Misschien juist daarom dat het zo belangrijk is om gedragen aan de opdracht te beginnen. Om te weten en te voelen voor wie en waarom hij dit doet, zoekt hij voedsel in dit intense moment van samenzijn, in wat zijn laatste avondmaal zal blijken. De lucht was ongetwijfeld zwanger van de belofte en het besef van een historisch moment, dat mogelijk het begin van zijn einde kon worden óf een doortocht door de rode zee. In woord en daad en samenzijn zal hij de essentie van zijn boodschap, de reden van ons bestaan nog eens uitdrukken: brood en wijn zijn voor elkaar. De maaltijd delen, dat is voor hem geen opdracht. Hier heeft hij naar verlangd, hier wordt de vreugde van het leven geproefd. In het licht van het nakende afscheid wordt dit samenzijn dubbel intens en een o zo kostbare bron van kracht voor al wie er bij mag zijn. En ja, ook de leerling die hem zal verraden zit mee aan tafel. Wie alleen perfecte vrienden wil, zal snel eenzaam zijn.

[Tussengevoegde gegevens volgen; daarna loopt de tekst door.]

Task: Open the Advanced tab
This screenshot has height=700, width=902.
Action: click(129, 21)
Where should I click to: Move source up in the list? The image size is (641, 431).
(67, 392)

We zijn blij dat ook wij hier mogen samen komen. Niet alleen in herinnering aan hem en de gebeurtenis van die avond, maar ook om de kracht van een geëngageerde gemeenschap telkens weer aan den lijve te voelen en door te geven. Hier vinden we inspiratie en tochtgenoten die ons op weg sturen en de kracht geven om dat rijk van God te helpen waarmaken. We danken U om hen die tijd en inzicht geven om gemeenschap en geestdriftig leven mogelijk te maken. We danken vandaag speciaal de mensen van de logistiek, die deze tafel voor ons zetten en veel meer. We danken de priesters, religieuzen en leken die hun leven delen als brood voor kwetsbare mensen. Dankzij hen wordt het concreet: ik zal er zijn… We doen dit in het spoor van al wie ons is voorgegaan op die weg. We steken de kaarsjes aan voor onze geliefde doden, Koen Blieck was daar een van. En we bidden in dit ogenblik voor de familie van Steve Stevaert die zopas is overleden. We voelen ons mee gedragen door hen die overal te wereld voor vrede en gerechtigheid vechten. Zij verlichten ons pad met een licht dat gevoed wordt door de Paaskaars.
En we vragen aan God en elkaar met de woorden van het openingslied dat we zongen:
`Spreekt gij het woord dat mij vertroosting geeft,
dat mij bevrijdt en opneemt in uw vrede.
Open de wereld die geen einde heeft,
wil alle liefde aan uw mens besteden,
Wees gij vandaag mijn brood, zowaar gij leeft
gij zijt toch zelf de ziel van mijn gebeden.’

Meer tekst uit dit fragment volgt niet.